Decades later, the damage from one Philadelphia predator priest still torments a generation of victims.

“Like (Jim) Cunningham (who committed suicide), each (Cunnigham’s friends) had been a student in the same Northeast Philadelphia parish school, St. Cecilia’s, in the 1980s when the Rev. James Brzyski turned their community into a stalking ground. Brzyski (BRISH-kee) had sexually assaulted possibly more than 100 boys during stints at St. Cecilia’s and a prior parish, St. John the Evangelist in Lower Makefield, a grand jury later asserted, but like so many abusers had eluded prosecution.

“As far as any of Cunningham’s boyhood friends had known, the scrawny bookworm with a million-dollar smile had been among the lucky altar boys to avoid the predator’s reach. He had earned a master’s degree, built a career, even won a seat on his local board of supervisors.

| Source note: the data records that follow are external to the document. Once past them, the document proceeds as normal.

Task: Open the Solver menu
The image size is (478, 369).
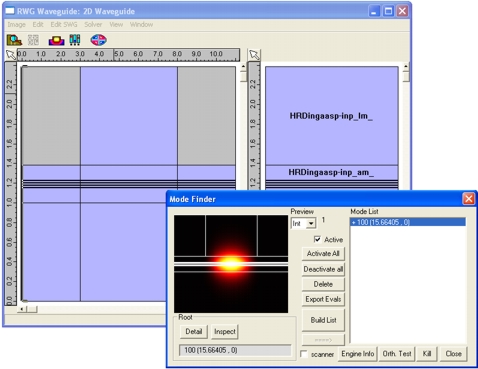Action: pos(93,24)
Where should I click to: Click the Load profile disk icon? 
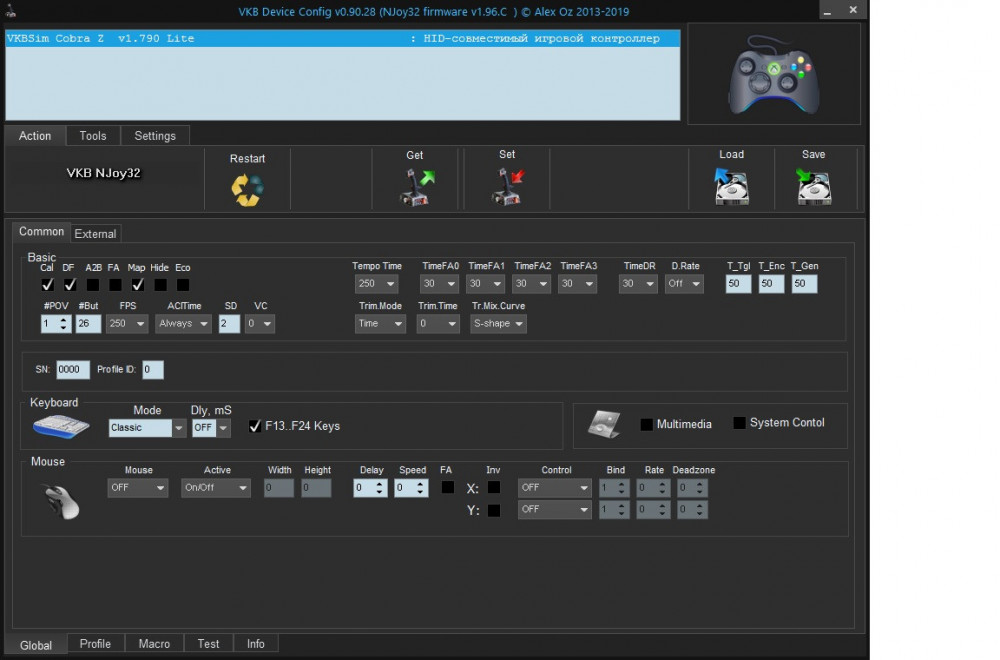pos(732,186)
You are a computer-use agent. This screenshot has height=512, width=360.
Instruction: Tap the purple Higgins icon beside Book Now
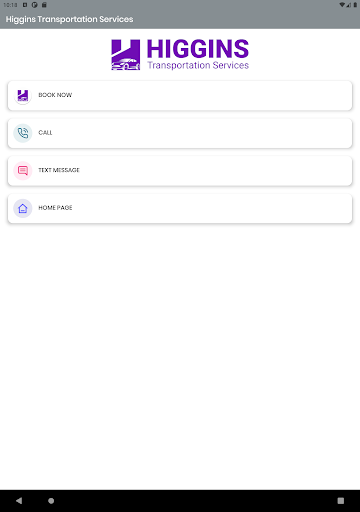point(23,96)

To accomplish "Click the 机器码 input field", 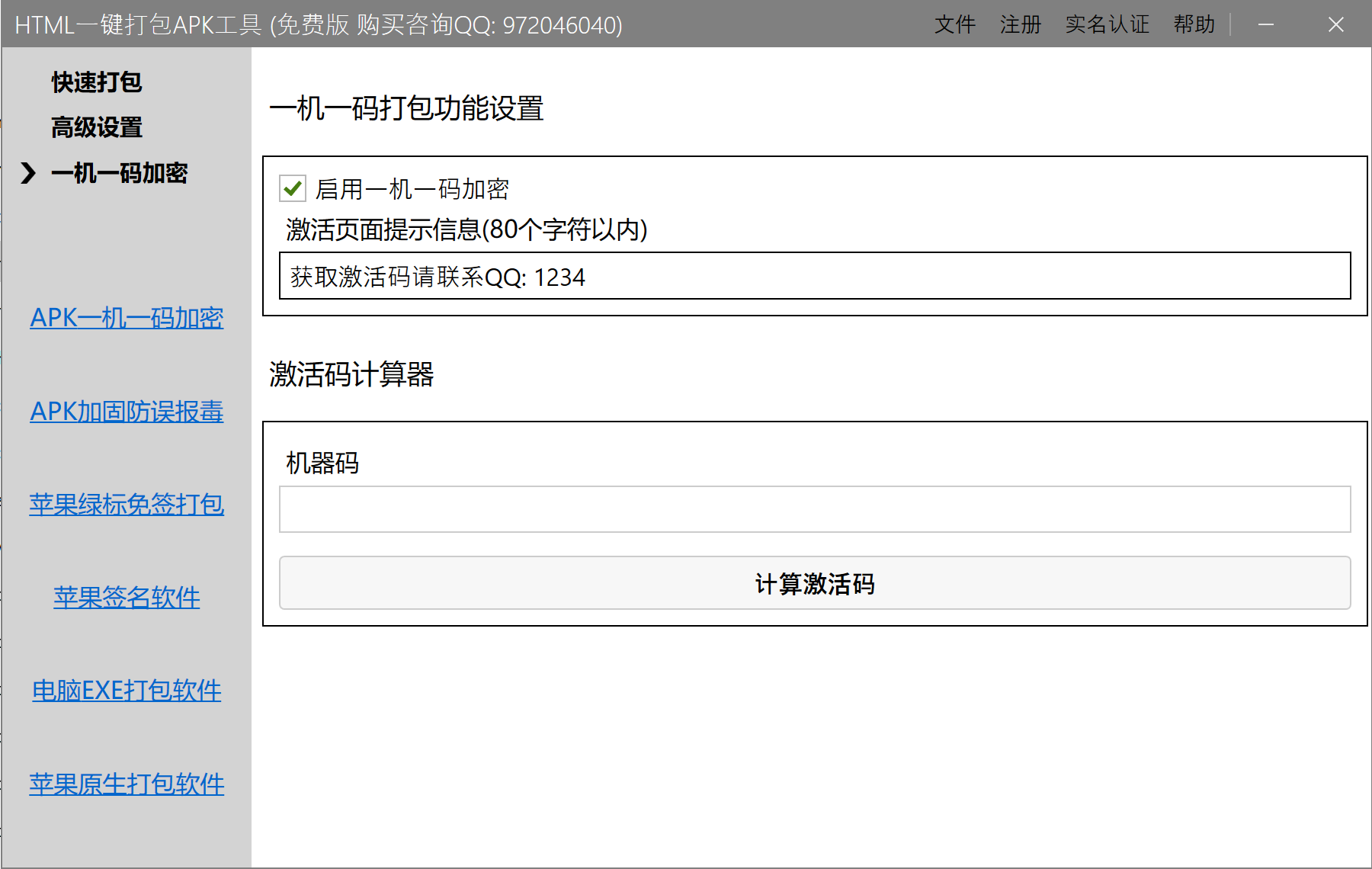I will [x=814, y=509].
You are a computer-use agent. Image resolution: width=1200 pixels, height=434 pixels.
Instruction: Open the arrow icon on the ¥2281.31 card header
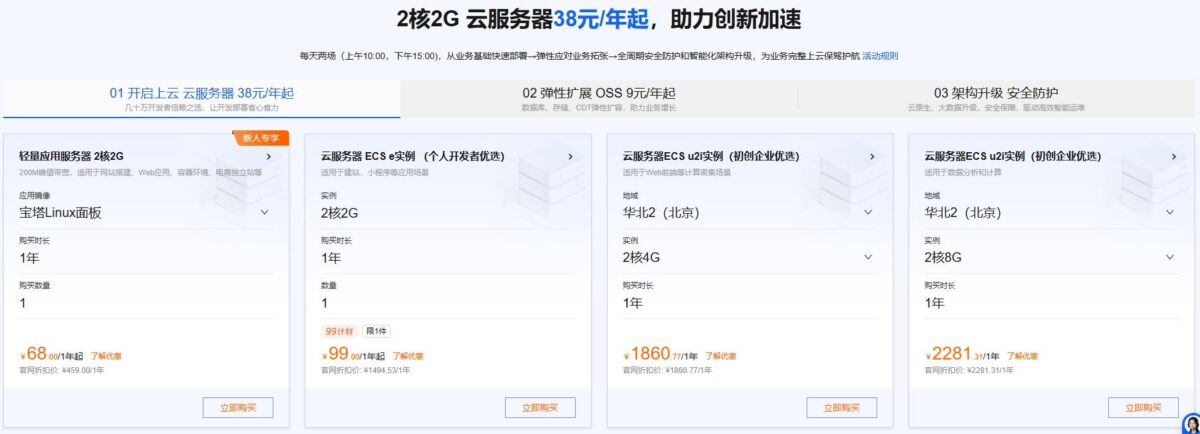coord(1174,156)
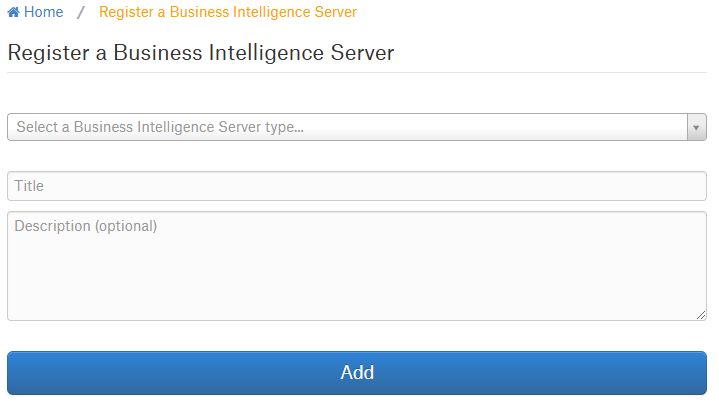Expand the server type combo box via its triangle
Viewport: 719px width, 409px height.
pos(697,127)
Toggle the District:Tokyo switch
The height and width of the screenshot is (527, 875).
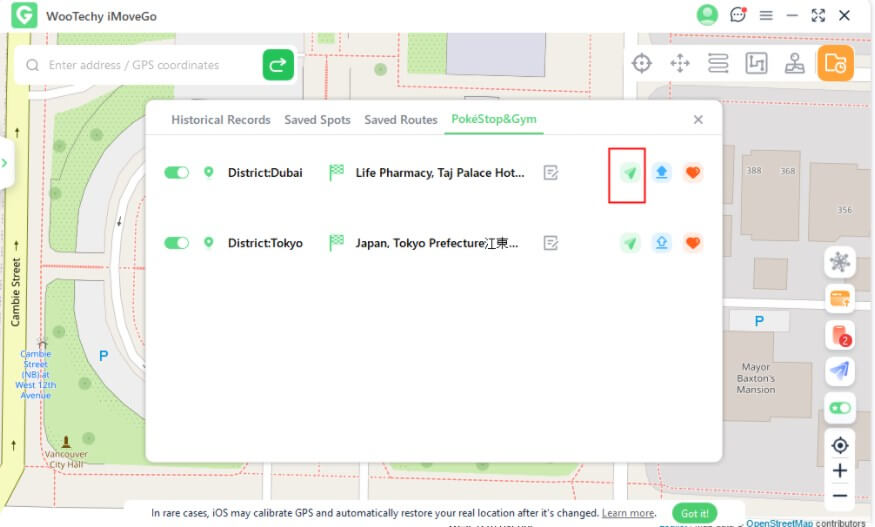point(177,243)
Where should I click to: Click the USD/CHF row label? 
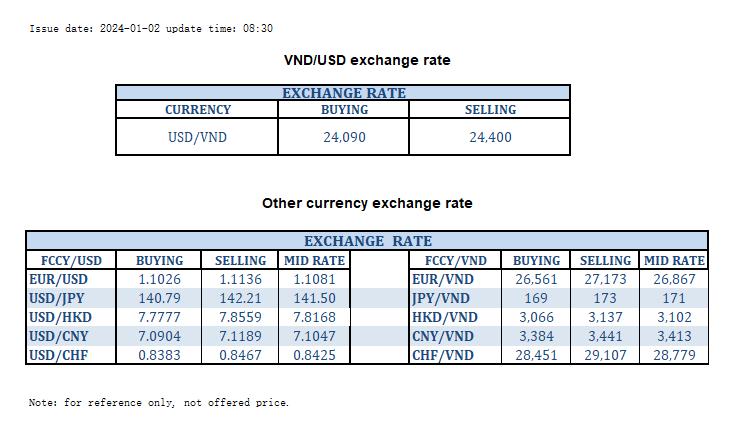[59, 355]
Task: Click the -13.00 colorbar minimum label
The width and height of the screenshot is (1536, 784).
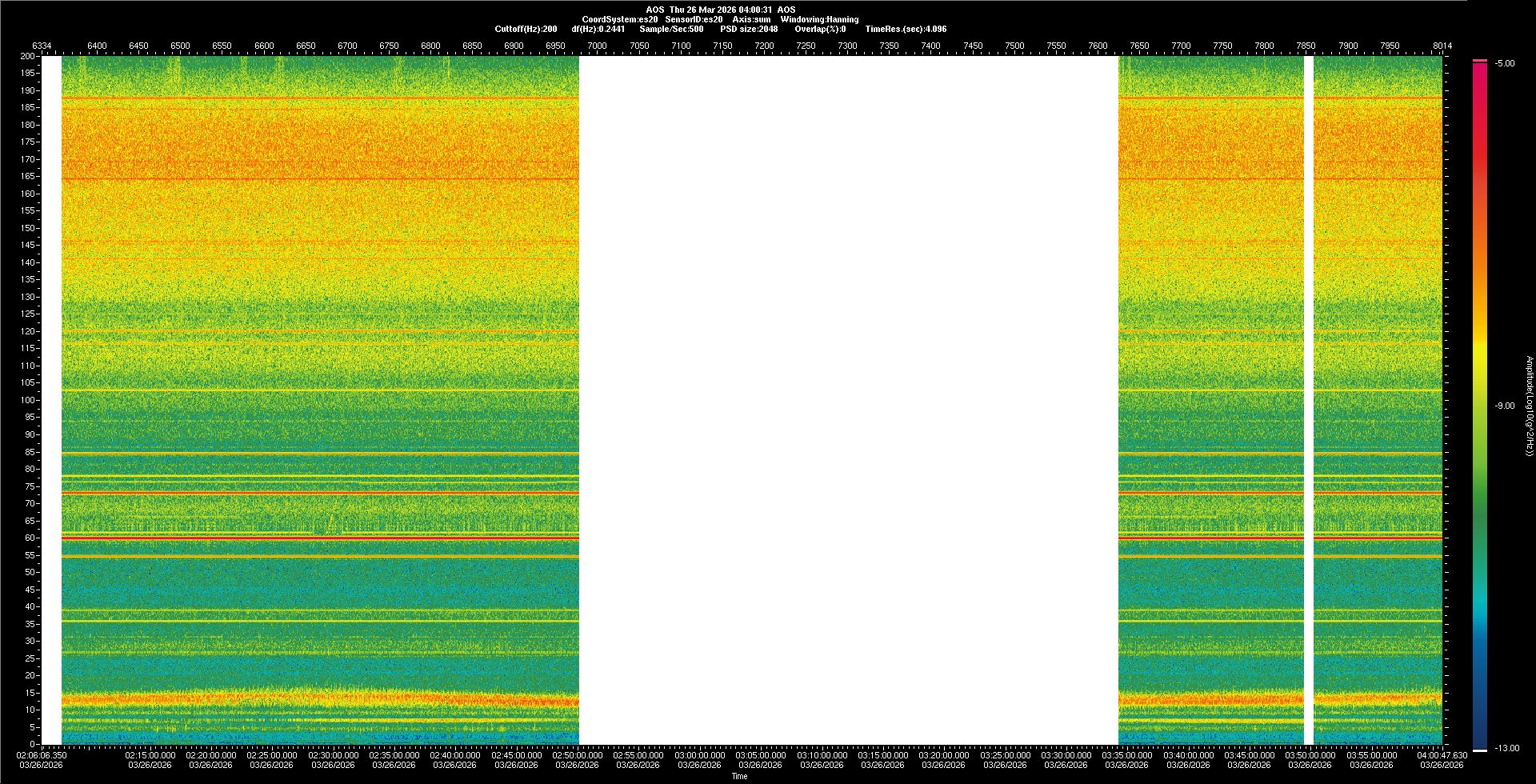Action: tap(1506, 748)
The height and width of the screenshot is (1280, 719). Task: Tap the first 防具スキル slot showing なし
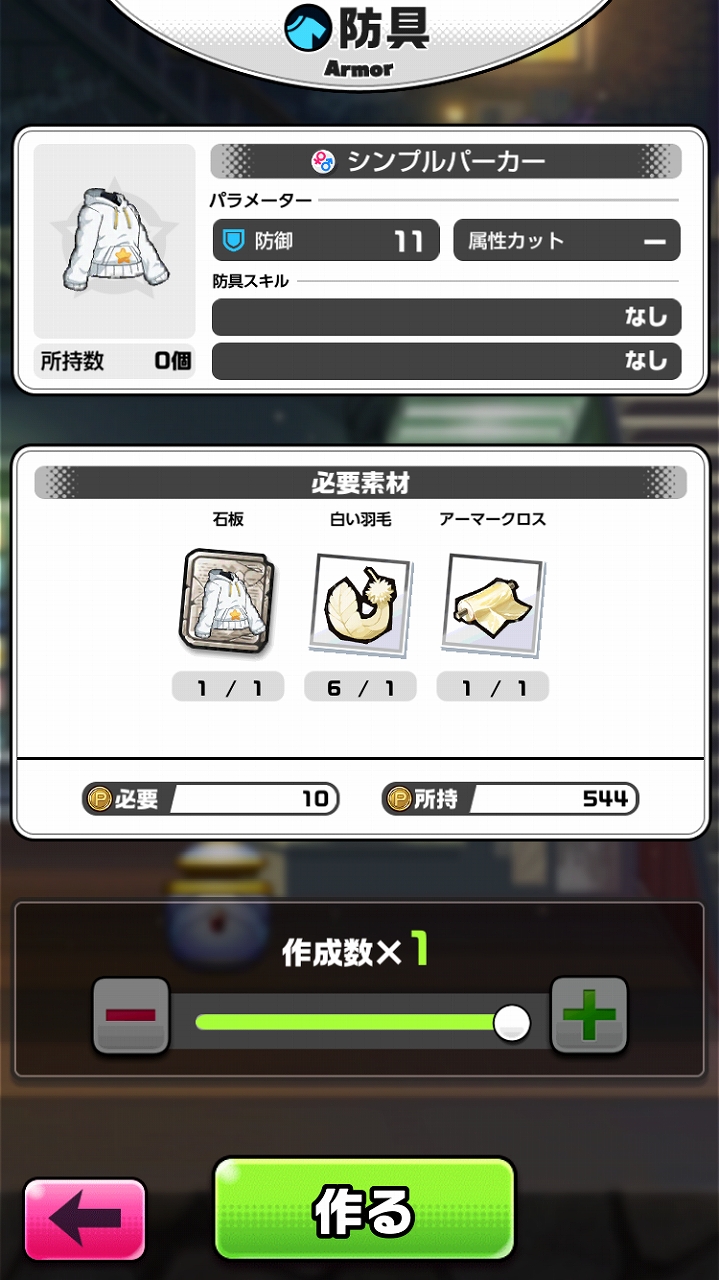coord(446,317)
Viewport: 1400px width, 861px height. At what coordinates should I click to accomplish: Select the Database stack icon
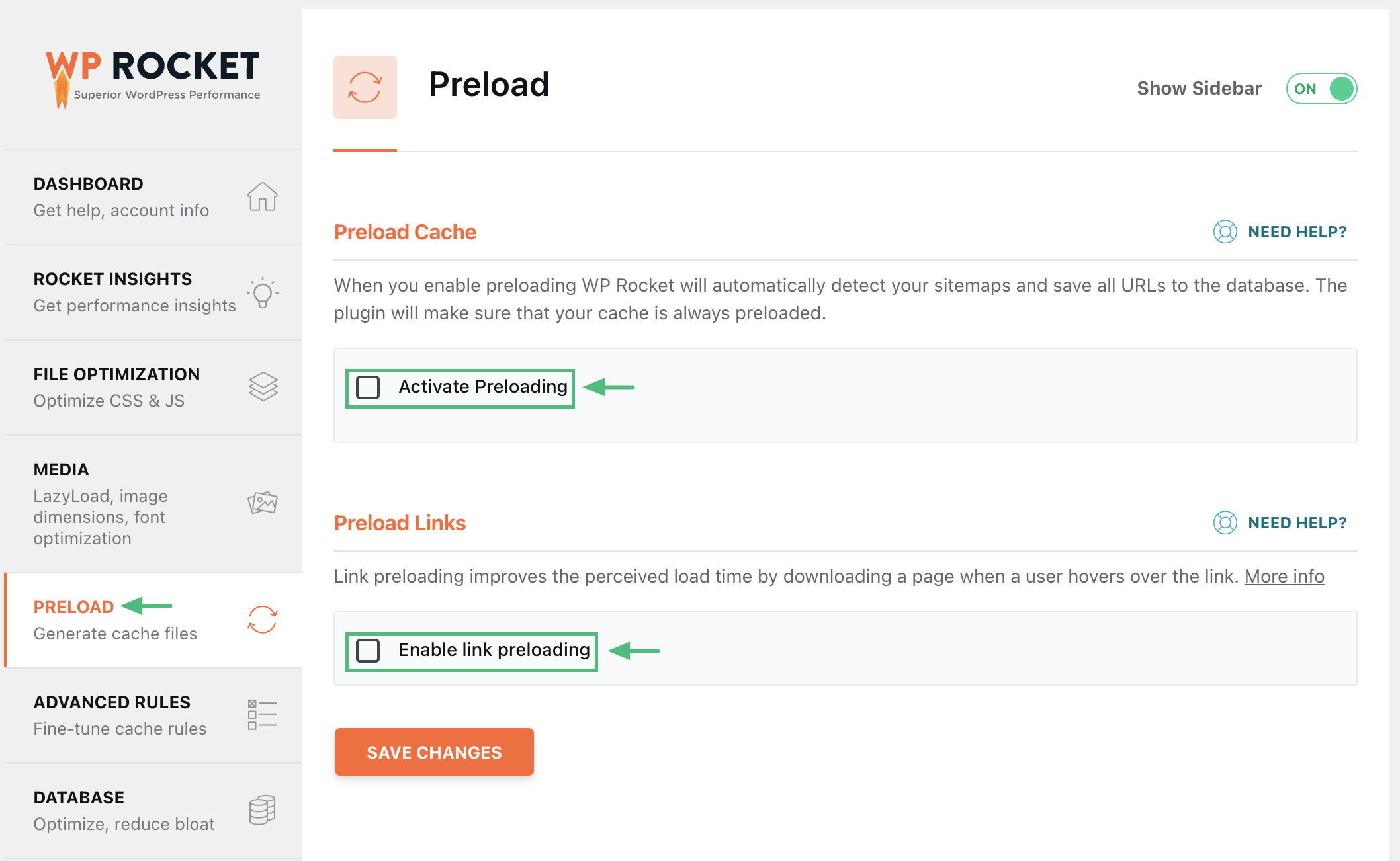[x=261, y=809]
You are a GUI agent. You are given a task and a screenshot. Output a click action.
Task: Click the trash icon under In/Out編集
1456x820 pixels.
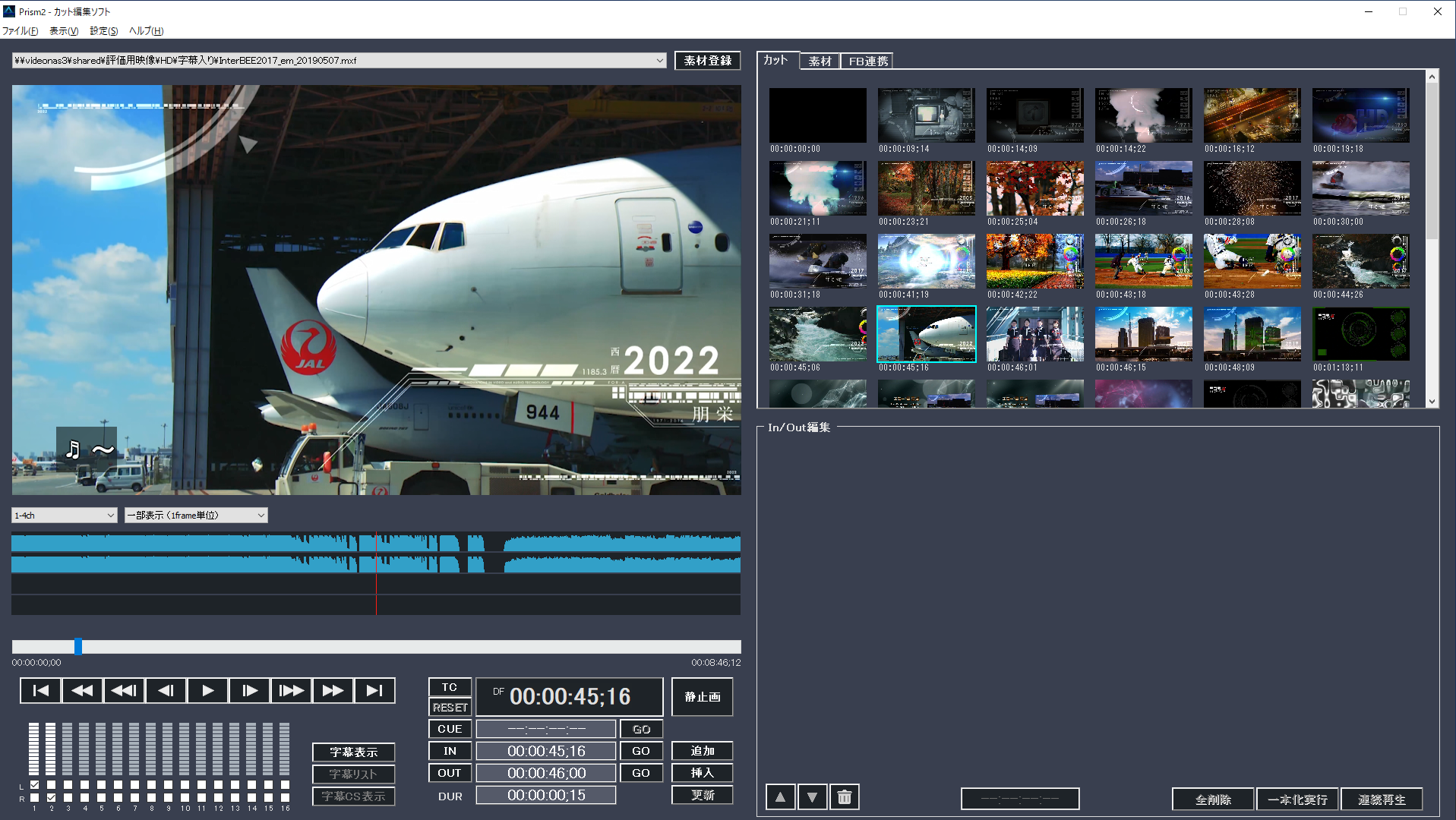pos(844,797)
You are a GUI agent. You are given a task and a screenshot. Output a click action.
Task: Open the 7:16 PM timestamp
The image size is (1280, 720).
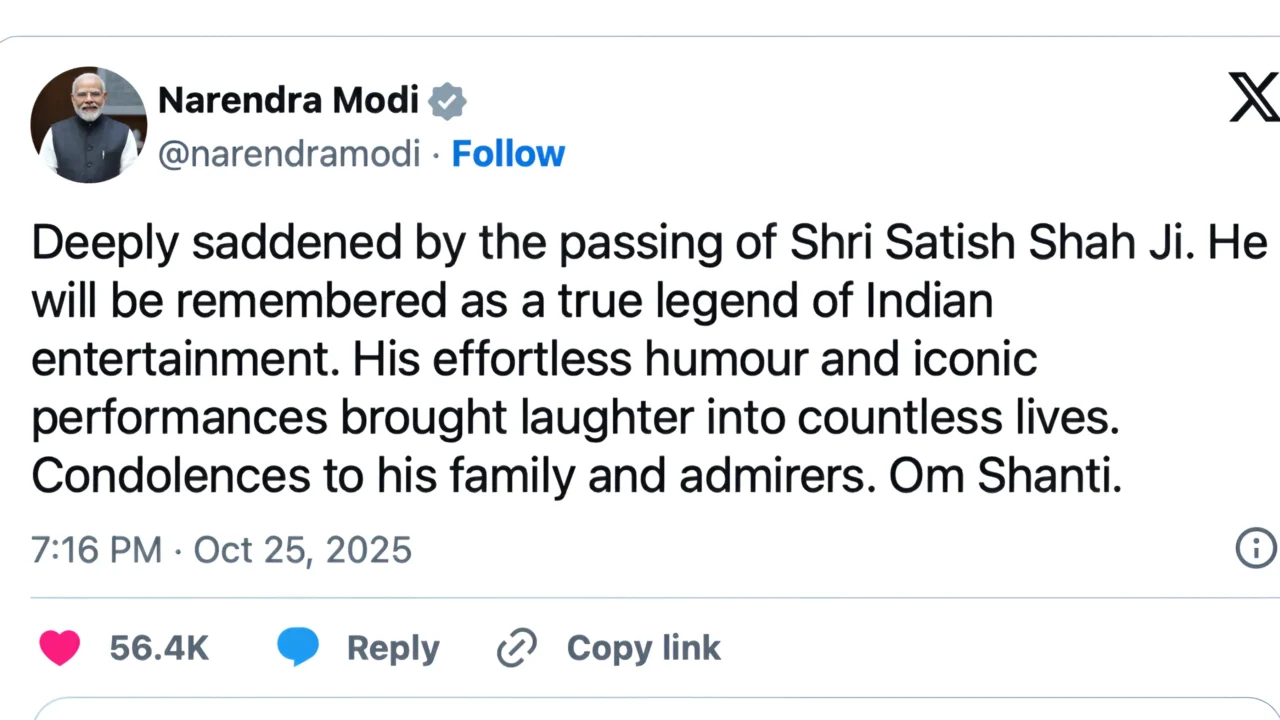[x=96, y=550]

“But in truth, his world had spiraled over a simmering torment: long-ago abuse at the hands of Brzyski. His anguish peaked one February night in Doylestown, surrounded by the same Bucks County SWAT team he had helped with suicide standoffs. His mom had called the police to save her distraught son. Inside, Cunningham had posted a note on Facebook: ‘This is the face of being raped as a child.'”

By Maria Panaritis, The Philadelphia Inquirer — Read more …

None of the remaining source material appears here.